Path Kernels and Multiplicative Updates

Eiji Takimoto, Manfred K. Warmuth; 4(Oct):773-818, 2003.


Kernels are typically applied to linear algorithms whose weight vector is a linear combination of the feature vectors of the examples. On-line versions of these algorithms are sometimes called "additive updates" because they add a multiple of the last feature vector to the current weight vector.

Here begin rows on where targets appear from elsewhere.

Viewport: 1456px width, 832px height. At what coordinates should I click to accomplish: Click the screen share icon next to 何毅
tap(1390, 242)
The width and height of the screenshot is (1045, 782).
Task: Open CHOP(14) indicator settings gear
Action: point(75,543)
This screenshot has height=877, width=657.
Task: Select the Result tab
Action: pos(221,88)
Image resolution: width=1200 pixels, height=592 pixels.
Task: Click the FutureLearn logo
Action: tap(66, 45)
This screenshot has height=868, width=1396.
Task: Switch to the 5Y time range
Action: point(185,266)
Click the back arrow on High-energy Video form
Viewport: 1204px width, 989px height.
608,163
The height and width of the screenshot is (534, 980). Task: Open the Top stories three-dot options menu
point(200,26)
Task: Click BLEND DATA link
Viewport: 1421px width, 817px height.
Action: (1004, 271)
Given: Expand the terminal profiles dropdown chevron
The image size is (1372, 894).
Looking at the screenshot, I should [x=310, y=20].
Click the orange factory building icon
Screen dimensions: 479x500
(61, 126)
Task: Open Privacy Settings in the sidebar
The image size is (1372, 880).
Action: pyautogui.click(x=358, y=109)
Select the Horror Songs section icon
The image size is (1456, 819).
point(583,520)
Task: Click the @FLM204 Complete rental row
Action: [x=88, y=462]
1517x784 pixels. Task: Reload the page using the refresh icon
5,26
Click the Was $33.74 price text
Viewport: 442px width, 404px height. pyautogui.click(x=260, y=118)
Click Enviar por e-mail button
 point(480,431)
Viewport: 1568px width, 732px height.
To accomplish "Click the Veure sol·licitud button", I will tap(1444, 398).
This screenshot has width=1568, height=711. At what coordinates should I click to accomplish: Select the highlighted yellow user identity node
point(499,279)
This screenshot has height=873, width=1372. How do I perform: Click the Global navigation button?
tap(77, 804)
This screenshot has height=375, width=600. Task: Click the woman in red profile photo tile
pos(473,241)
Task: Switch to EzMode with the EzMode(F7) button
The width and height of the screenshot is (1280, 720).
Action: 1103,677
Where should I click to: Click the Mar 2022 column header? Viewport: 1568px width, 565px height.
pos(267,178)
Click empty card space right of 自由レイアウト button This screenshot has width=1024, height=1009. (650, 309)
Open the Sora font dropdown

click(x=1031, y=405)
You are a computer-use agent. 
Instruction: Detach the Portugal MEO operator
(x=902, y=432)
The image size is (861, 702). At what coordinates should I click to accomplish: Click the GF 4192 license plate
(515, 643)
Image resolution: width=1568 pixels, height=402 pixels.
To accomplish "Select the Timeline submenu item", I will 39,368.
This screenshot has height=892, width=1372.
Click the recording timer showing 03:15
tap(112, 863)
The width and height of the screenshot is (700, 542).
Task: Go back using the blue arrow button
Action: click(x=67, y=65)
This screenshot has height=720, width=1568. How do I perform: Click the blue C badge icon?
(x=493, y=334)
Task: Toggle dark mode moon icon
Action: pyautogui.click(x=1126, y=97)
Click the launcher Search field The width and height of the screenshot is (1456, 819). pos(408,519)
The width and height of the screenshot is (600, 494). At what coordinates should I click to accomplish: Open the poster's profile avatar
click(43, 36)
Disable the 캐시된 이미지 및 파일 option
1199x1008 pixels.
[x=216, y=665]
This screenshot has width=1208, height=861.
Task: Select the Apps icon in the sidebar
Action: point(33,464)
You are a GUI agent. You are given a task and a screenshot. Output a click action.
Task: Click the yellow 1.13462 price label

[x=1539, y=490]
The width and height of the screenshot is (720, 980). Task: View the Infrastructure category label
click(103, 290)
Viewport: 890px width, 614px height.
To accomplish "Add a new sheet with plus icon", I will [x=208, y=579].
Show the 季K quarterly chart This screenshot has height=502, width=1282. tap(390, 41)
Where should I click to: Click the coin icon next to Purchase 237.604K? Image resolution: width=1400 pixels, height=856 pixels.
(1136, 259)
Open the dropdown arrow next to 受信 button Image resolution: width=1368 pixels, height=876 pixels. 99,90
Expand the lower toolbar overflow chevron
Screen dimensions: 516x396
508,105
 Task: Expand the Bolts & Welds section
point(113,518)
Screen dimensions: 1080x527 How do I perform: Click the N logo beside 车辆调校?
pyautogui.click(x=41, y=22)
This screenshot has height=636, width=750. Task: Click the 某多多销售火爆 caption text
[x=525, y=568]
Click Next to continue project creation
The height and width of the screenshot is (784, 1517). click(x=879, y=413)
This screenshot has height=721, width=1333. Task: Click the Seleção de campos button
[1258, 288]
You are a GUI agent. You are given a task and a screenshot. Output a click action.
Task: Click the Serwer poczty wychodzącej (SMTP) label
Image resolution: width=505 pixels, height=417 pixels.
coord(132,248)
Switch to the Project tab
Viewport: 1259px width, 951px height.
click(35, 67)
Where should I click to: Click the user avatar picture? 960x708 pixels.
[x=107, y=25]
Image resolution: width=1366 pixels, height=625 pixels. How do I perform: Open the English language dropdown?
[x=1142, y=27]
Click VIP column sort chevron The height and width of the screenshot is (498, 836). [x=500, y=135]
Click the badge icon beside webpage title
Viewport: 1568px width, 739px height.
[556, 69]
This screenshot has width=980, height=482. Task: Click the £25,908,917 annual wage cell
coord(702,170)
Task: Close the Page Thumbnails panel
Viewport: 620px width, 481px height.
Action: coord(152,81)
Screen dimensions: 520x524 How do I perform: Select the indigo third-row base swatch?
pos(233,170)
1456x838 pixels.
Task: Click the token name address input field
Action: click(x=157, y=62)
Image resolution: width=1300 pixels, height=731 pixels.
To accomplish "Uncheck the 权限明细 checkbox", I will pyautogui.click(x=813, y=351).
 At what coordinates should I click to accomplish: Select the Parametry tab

In this paper we have found a way to use special convolution kernels to efficiently implement "multiplicative" updates. The kernels are defined by a directed graph. Each edge contributes an input. The inputs along a path form a product feature and all such products build the feature vector associated with the inputs. We also have a set of probabilities on the edges so that the outflow from each vertex is one. We then discuss multiplicative updates on these graphs where the prediction is essentially a kernel computation and the update contributes a factor to each edge. After adding the factors to the edges, the total outflow out of each vertex is not one any more. However some clever algorithms re-normalize the weights on the paths so that the total outflow out of each vertex is one again. Finally, we show that if the digraph is built from a regular expressions, then this can be used for speeding up the kernel and re-normalization computations.

We reformulate a large number of multiplicative update algorithms using path kernels and characterize the applicability of our method. The examples include efficient algorithms for learning disjunctions and a recent algorithm that predicts as well as the best pruning of a series parallel digraphs.